Reading a FLAT File - No Delimeters

Hi Folks,

I have a file without any delimeters and it is a flat file. Example,

my raw data looks: x25abcy26defz27ghi.....

Now, could you please any one help me to program to split this into variable and create a text file. I want a output as below

Name Age Number
x 25 abc
Y 26 def
z 27 ghi

on linux,

[ ~]$ echo 'x25abcy26defz27ghif33jjj' | sed 's/\([a-z]\)\([0-9][0-9]*\)\([a-z][a-z][a-z]\)/\1 \2 \3\n/g'
x 25 abc
y 26 def
z 27 ghi
f 33 jjj
 
[ ~]$ sed --version
GNU sed version 4.1.5

On HP UX,

/home/->echo 'x25abcy26defz27ghif33jjj' | sed 's/\([a-z]\)\([0-9][0-9]*\)\([a-z][a-z][a-z]\)/\1 \2 \3\
/g'
x 25 abc
y 26 def
z 27 ghi
f 33 jjj
 
/home/->

Thanks Ankel. However, I have given only the sample data. My first column has 16 digit card number and so on. Your sed command considers for a single character wise.

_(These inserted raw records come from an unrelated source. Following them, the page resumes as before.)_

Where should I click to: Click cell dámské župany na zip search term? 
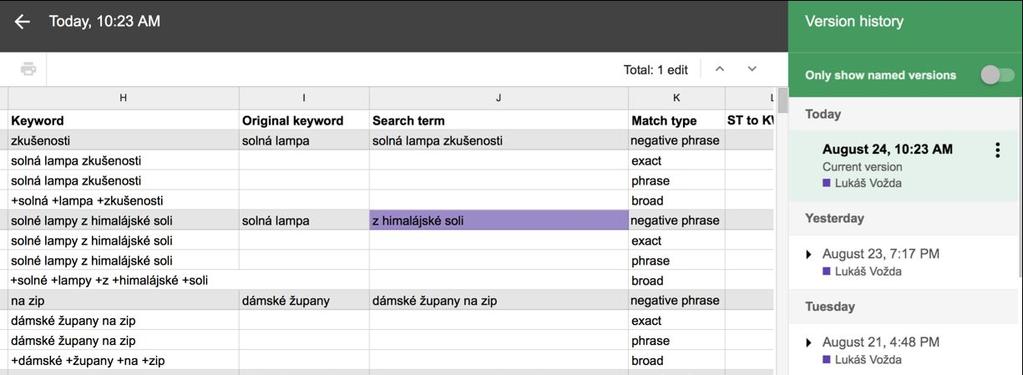pyautogui.click(x=498, y=301)
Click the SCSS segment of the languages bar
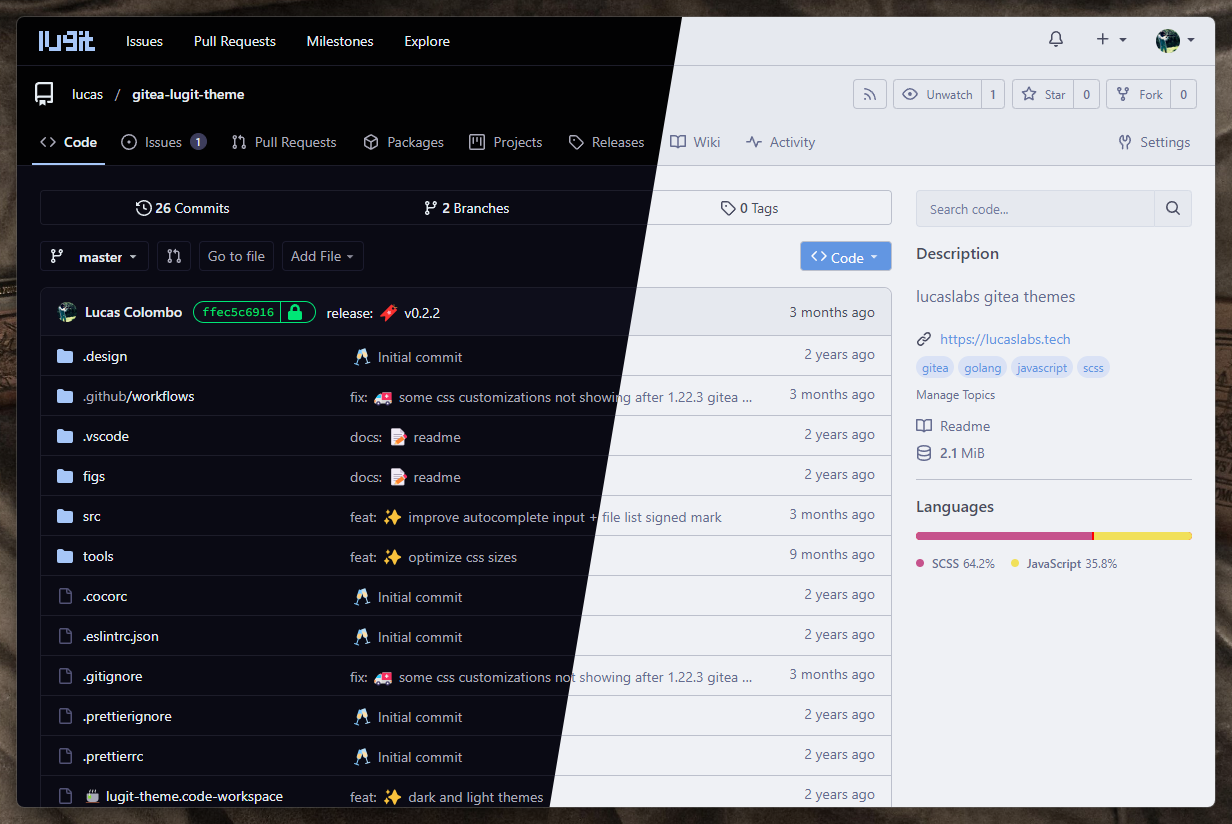The image size is (1232, 824). [x=1000, y=535]
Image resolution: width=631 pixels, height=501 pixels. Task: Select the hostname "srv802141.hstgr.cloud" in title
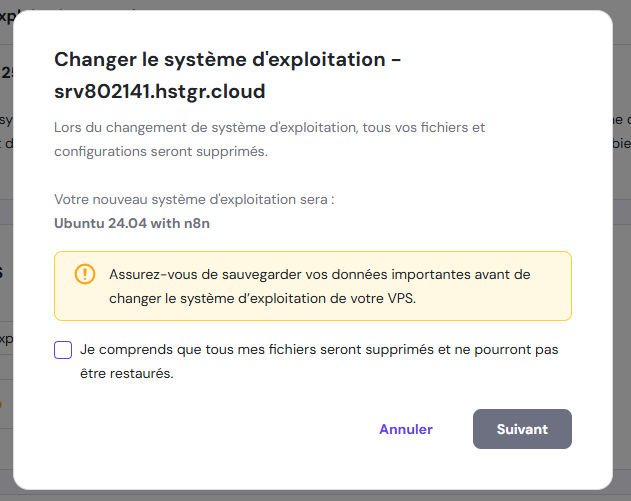click(x=159, y=91)
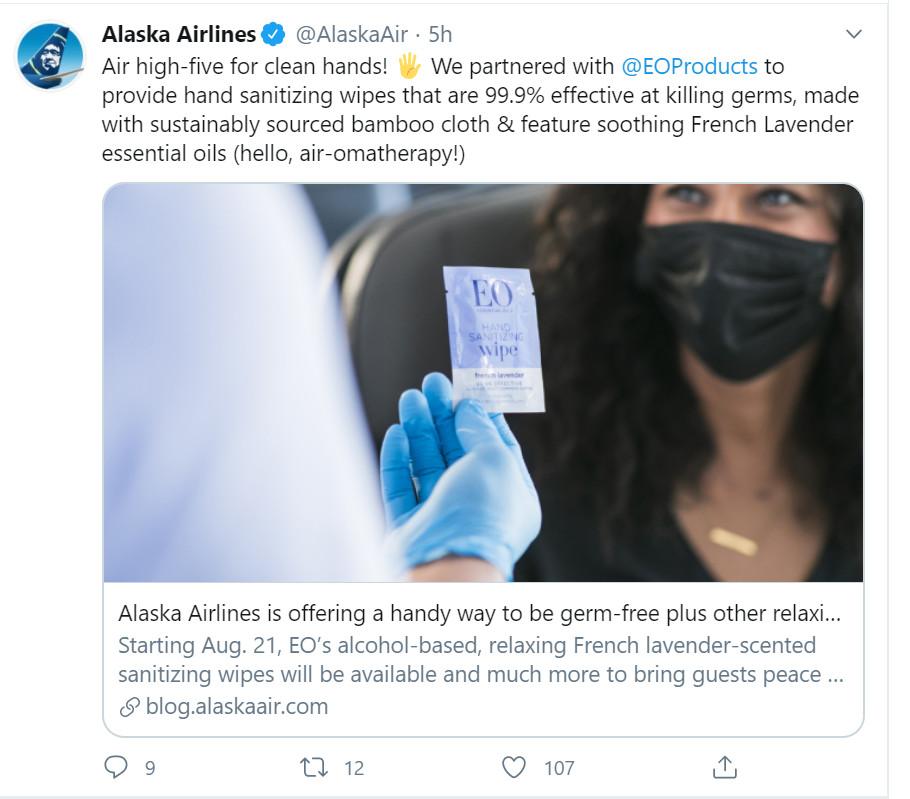Click the card description starting "Starting Aug. 21"
The height and width of the screenshot is (799, 910).
click(480, 659)
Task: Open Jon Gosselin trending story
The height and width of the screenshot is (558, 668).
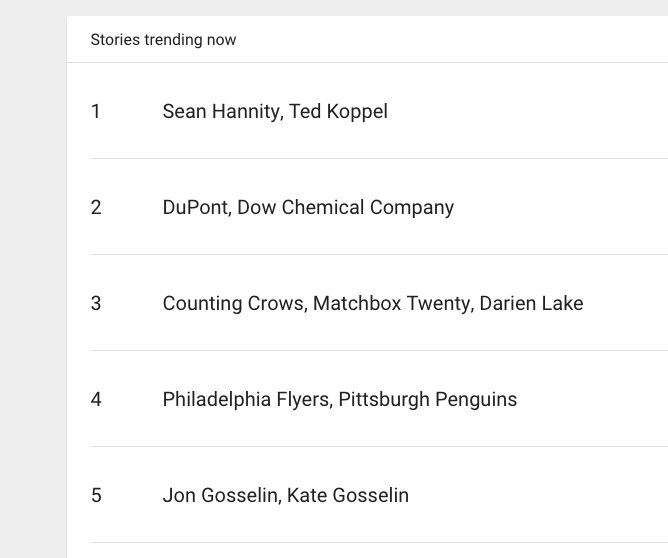Action: coord(219,496)
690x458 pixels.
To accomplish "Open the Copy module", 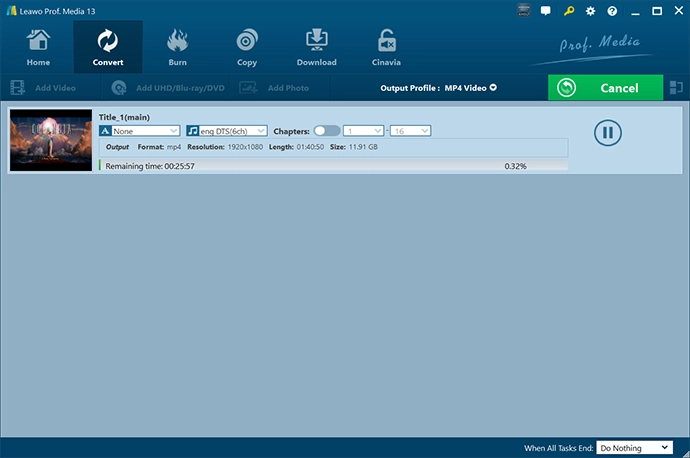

Please help how to proceed.

Please tell us how to differentiate Name and Number.
Else, it will not be able to parse these records

Although below code does not do the job, it should be able to point you to the right direction once you can differentiate between Name and Number. Some regular expression will be required to sort this out

echo x25abcy26defz27ghi | sed 's/\([a-zA-Z]*\)\([1-9][0-9]*\)\([a-zA-Z]*\)/\1,\2,\3\n/g'

As chihung told, you can easily modify the regexp as per your requirement. or show us the exact rule to determine how and when splitting is required.

sounds like you have a 'fixed width' field records.
do you know the widths of all the fields?

Ok, Here is the original record..

1-16 is digit cardno
17-33 is digit alternatecardno
34 is string
35-47 is alphanumeric..

like that it has 15 columns with 105 length. I know only the starting position and ending position of these 15 variables.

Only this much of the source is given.